DIRECTIONS: Extract the lines of the material from the line with "This screenshot has width=810, height=491." through the end of the material, and reproduce them word for word.
___ RECORDS FOR THE TASK ___
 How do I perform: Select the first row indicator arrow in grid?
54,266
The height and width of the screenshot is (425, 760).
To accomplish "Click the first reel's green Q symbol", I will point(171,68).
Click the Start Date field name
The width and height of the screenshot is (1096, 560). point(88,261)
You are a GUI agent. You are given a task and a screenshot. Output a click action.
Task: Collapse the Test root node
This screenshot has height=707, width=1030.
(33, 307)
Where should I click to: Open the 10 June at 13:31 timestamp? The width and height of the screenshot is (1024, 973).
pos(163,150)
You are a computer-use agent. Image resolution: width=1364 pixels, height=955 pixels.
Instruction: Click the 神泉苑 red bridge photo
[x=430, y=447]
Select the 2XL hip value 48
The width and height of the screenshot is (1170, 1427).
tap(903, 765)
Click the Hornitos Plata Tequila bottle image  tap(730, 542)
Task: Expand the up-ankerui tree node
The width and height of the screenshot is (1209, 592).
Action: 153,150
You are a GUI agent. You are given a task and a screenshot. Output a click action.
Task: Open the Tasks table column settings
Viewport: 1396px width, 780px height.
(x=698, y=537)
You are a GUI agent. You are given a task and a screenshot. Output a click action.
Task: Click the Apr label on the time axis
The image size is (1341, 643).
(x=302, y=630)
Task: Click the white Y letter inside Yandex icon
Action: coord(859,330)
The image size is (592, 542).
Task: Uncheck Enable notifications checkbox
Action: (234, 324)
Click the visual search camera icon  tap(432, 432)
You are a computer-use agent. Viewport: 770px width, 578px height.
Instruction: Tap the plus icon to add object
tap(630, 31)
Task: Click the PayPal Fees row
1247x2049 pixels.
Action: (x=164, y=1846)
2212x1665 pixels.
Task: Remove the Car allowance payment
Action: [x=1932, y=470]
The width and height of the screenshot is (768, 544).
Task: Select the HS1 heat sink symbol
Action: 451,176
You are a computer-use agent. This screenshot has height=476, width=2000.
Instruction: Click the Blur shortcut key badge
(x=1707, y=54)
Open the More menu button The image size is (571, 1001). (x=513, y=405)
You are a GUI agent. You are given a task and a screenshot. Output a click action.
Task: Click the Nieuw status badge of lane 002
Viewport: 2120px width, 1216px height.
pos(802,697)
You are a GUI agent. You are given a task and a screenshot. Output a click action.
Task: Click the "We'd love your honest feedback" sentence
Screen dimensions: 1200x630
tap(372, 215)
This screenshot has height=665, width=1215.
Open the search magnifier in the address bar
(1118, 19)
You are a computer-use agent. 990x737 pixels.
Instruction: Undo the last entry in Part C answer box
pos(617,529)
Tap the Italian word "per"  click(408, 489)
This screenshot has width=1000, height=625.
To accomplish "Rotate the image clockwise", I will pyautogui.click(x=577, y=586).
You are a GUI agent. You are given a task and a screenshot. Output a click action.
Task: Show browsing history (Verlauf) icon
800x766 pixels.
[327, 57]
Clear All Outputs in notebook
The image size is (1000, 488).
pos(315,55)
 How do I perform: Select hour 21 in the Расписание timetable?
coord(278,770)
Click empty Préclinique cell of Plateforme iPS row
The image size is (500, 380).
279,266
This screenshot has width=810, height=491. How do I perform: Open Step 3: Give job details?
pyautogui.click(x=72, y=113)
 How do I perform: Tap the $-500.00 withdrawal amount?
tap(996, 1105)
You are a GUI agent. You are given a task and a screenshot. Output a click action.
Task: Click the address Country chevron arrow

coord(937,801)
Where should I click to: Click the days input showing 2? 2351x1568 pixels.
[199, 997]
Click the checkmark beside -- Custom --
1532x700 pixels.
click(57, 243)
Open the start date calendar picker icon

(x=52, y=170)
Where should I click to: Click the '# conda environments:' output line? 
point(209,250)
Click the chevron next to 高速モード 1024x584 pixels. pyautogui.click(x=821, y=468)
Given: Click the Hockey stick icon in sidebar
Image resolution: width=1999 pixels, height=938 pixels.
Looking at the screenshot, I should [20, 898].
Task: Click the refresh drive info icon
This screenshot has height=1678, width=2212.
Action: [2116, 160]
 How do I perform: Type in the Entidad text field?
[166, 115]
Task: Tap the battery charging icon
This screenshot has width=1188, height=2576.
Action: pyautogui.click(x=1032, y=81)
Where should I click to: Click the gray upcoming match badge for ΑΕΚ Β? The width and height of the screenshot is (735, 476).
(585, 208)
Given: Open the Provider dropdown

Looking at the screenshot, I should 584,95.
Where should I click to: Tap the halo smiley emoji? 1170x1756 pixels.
___
RESPONSE:
This screenshot has width=810, height=491. How do I perform: Open Step 3: Give job details?
pyautogui.click(x=72, y=113)
 How do I perform: Tap the $-500.00 withdrawal amount?
tap(996, 1105)
You are a GUI agent. You are given a task and a screenshot. Output a click action.
Task: Click the address Country chevron arrow

coord(937,801)
Where should I click to: Click the days input showing 2? 2351x1568 pixels.
[199, 997]
Click the checkmark beside -- Custom --
1532x700 pixels.
click(57, 243)
Open the start date calendar picker icon

(x=52, y=170)
Where should I click to: Click the '# conda environments:' output line? 
point(209,250)
Click the chevron next to 高速モード 1024x584 pixels. pyautogui.click(x=821, y=468)
Given: Click the Hockey stick icon in sidebar
Image resolution: width=1999 pixels, height=938 pixels.
Looking at the screenshot, I should [20, 898].
Task: Click the refresh drive info icon
This screenshot has height=1678, width=2212.
Action: [2116, 160]
 How do I perform: Type in the Entidad text field?
[166, 115]
Task: Tap the battery charging icon
This screenshot has width=1188, height=2576.
Action: pyautogui.click(x=1032, y=81)
Where should I click to: Click the gray upcoming match badge for ΑΕΚ Β? The width and height of the screenshot is (735, 476).
(585, 208)
Given: Open the Provider dropdown

Looking at the screenshot, I should 584,95.
Where should I click to: Tap the halo smiley emoji? 1170x1756 pixels.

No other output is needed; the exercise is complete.